I was looking at question omp parallel for loop (reduction to find max) ran slower than serial codes And I tried to run the hunk of code provided (here is a simplified copy)
#include <stdlib.h>
#include <time.h>
#include <stdio.h>
#include <omp.h>
int main()
{
double sta, end, elapse_t;
int bsize = 46000000;
double *buffer = malloc(bsize * sizeof(double));
int max_val = 0;
srand(time(NULL));
for (int i = 0; i < bsize; i++)
buffer[i] = rand() % 10000;
sta = omp_get_wtime();
#pragma omp parallel for reduction(max : max_val)

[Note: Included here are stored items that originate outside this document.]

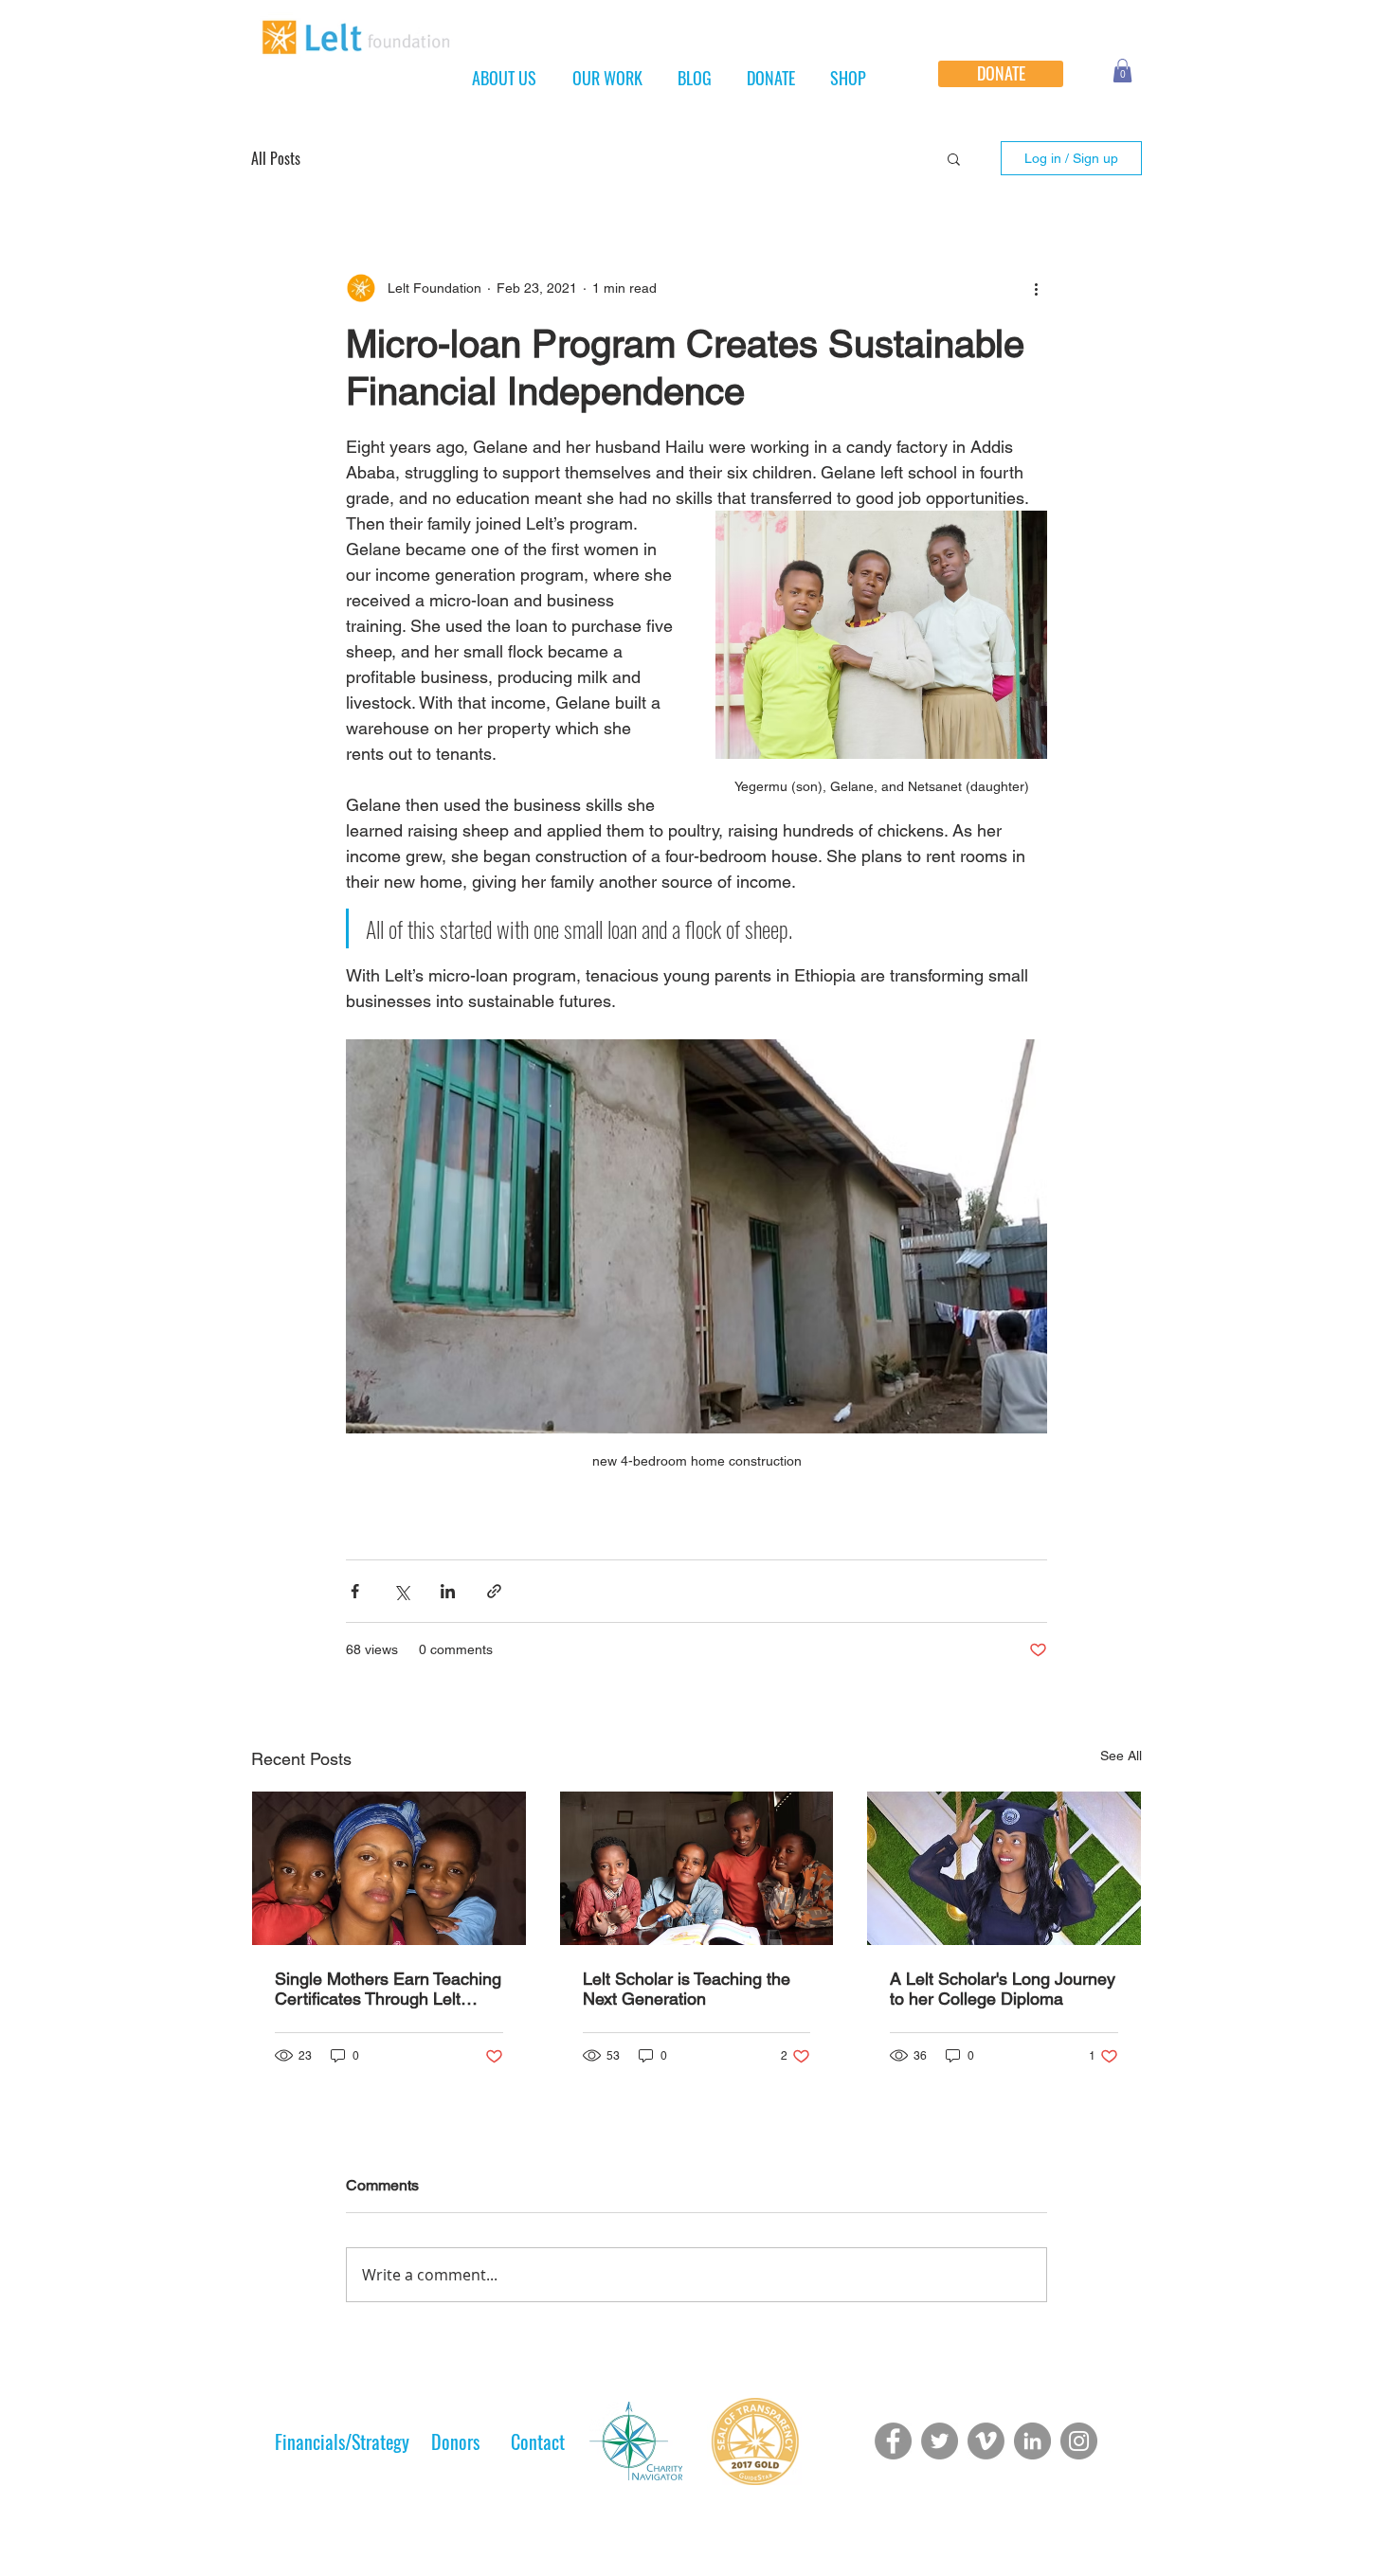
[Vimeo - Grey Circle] (986, 2441)
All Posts (275, 158)
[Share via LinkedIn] (448, 1591)
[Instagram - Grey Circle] (1078, 2441)
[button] (1122, 70)
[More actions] (1035, 288)
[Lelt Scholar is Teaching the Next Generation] (697, 1868)
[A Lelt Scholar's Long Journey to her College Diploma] (1004, 1868)
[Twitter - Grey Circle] (939, 2441)
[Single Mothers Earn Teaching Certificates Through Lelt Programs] (389, 1868)
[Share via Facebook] (355, 1591)
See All (1121, 1755)
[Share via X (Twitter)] (401, 1591)
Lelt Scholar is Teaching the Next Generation (686, 1989)
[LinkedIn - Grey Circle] (1032, 2441)
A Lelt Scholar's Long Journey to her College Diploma (1002, 1989)
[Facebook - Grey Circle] (893, 2441)
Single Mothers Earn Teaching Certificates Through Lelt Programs (388, 1989)
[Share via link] (494, 1591)
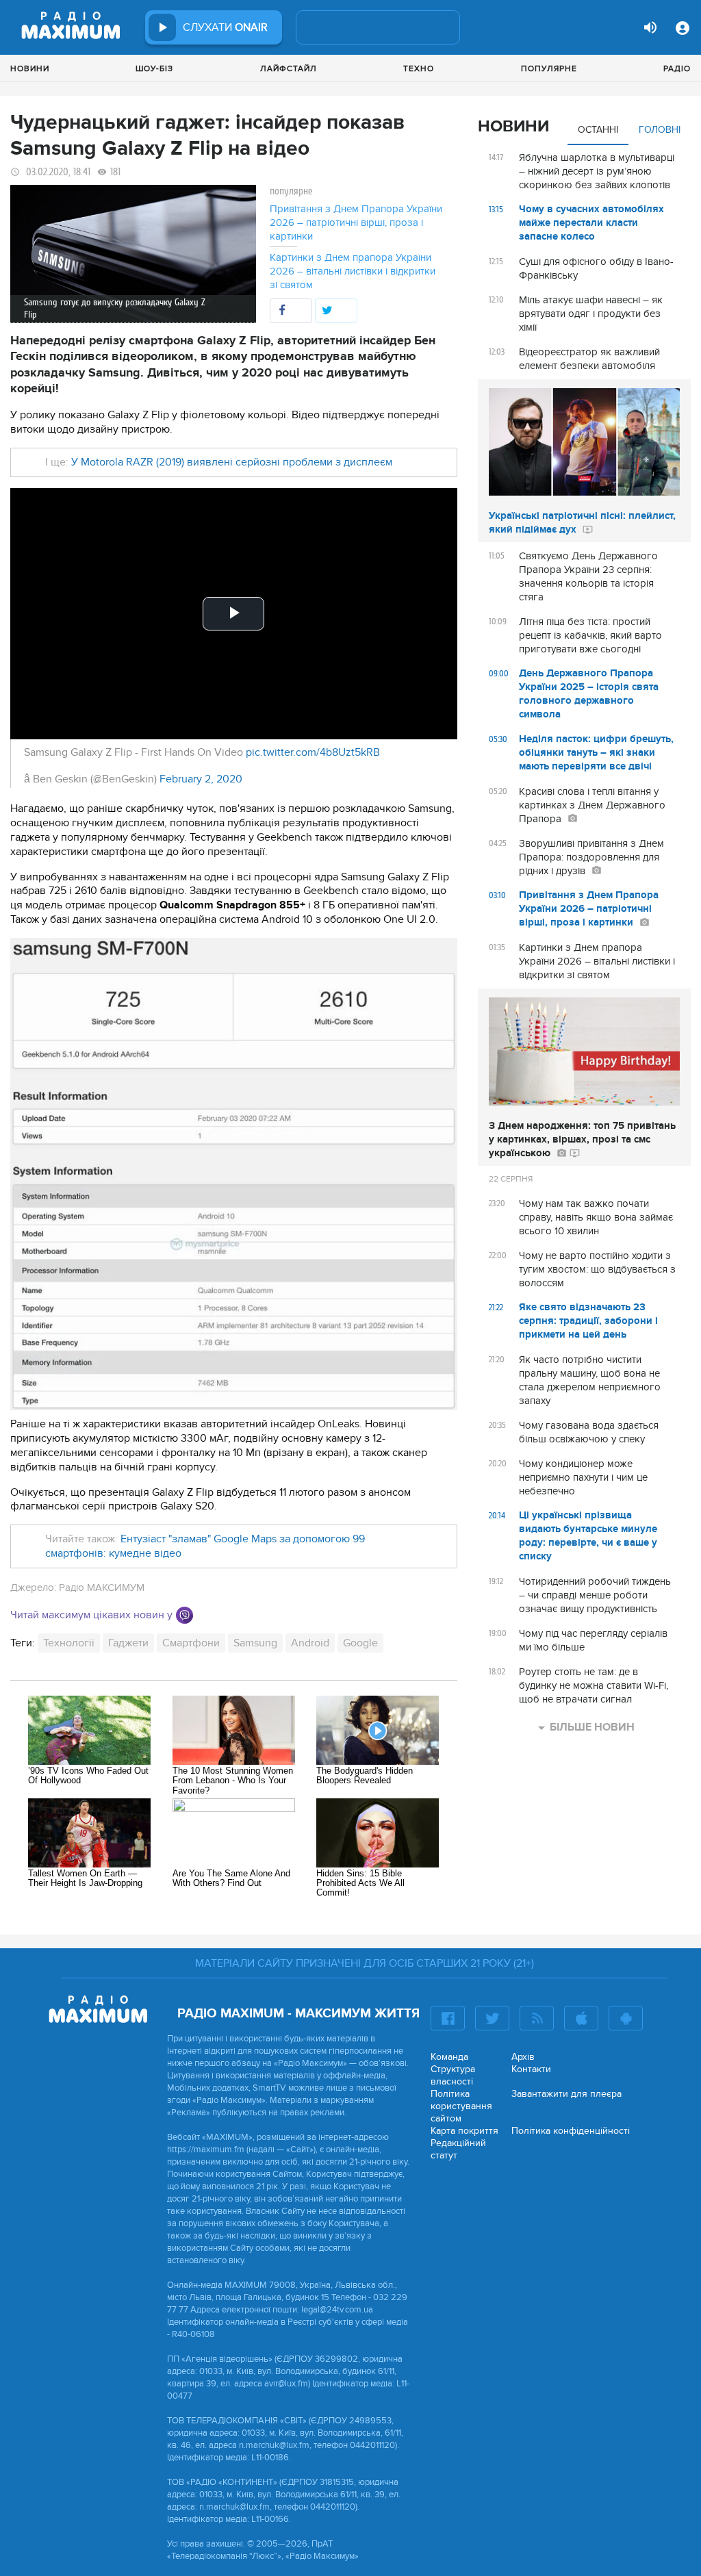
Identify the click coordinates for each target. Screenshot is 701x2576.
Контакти (531, 2069)
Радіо (677, 68)
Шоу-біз (154, 68)
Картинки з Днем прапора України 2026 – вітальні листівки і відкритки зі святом (352, 271)
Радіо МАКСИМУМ (101, 1587)
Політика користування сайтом (461, 2106)
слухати (225, 27)
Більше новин (592, 1727)
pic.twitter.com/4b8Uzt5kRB (313, 752)
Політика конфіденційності (570, 2131)
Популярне (549, 68)
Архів (523, 2057)
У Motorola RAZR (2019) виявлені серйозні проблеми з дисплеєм (231, 462)
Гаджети (128, 1643)
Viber (184, 1615)
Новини (29, 68)
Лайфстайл (288, 68)
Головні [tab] (659, 130)
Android (310, 1643)
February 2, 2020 (201, 779)
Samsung (255, 1643)
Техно (418, 68)
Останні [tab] (598, 130)
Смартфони (191, 1643)
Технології (68, 1643)
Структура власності (453, 2075)
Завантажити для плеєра (566, 2094)
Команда (449, 2057)
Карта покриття (464, 2131)
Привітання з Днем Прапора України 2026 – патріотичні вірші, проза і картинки (356, 222)
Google (360, 1643)
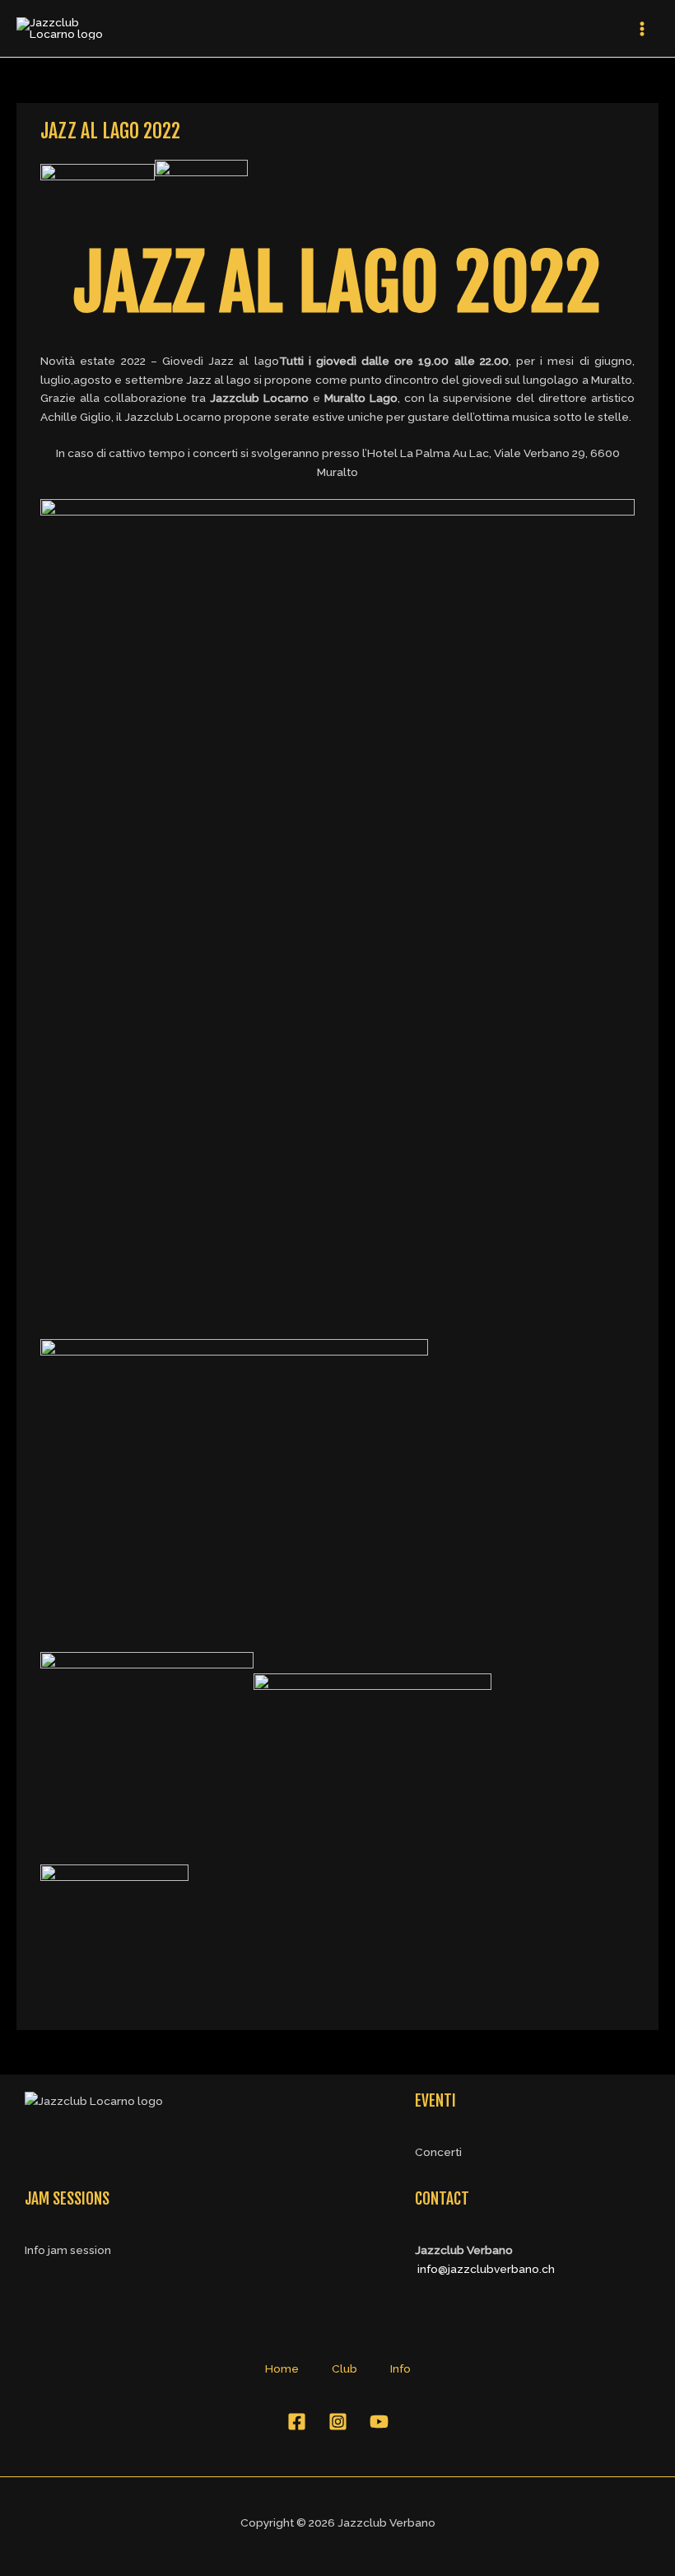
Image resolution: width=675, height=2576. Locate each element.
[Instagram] (337, 2421)
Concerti (438, 2151)
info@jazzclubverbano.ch (486, 2268)
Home (282, 2368)
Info (400, 2368)
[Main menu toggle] (642, 28)
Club (344, 2368)
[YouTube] (379, 2421)
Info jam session (68, 2249)
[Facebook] (296, 2421)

for (int i = 0; i < bsize; i++) {
max_val = max_val > buffer[i] ? max_val : buffer[i];
}
end = omp_get_wtime();
printf("time %f\n", end - sta);
free(buffer);
return 0;
}
Compliled with:
gcc test.c -o test -O3 -fopenmp
As the original post was about performances, I noticed that the result was really different from a run to an other, thus I ran it 200 under times and looked at perfs:
$ for i in `seq 200`; do ./test ; done | sort -u
is giving me:
time 0.025260
time 0.025261
time 0.025272
time 0.025319
time 0.025321
...
time 0.036945
time 0.037185
time 0.037988
time 0.039659
time 0.040315
time 0.040645
time 0.041171
So you can see that the slowest one take 50% more time than the fastest which is a huge difference at first sight.
What could explain this?
I tried setting bsize at 450M then performances are quite similar (+- 5%), but I got puzzled: Would it mean that openmp performance is unpredictable unless for very huge stuff?
edit:
My conf is Fedora Linux 26 kernel 4.13.4-200.fc26.x86_64 #1 SMP Thu Sep 28 20:46:39 UTC 2017 x86_64 x86_64 x86_64 GNU/Linux
No special environment variable (nothing perticular to openMP)
the CPU is
Intel(R) Core(TM) i3-5010U CPU @ 2.10GHz
a typical unsorted sample is:
time 0.027549
time 0.026125
time 0.027008
time 0.026982
time 0.027888
time 0.025868
time 0.031977
time 0.044448
time 0.027515
time 0.032198
time 0.026162
time 0.025598
time 0.025791
EDIT 2: Thanks to different comments, I eventually realized that this test was not pertinent, especially because timing are really to short compared to the overhead that a task scheduling may introduce. I thus consider this question to be not relevant, thanks for answers, sorry for the waste of time I may have caused.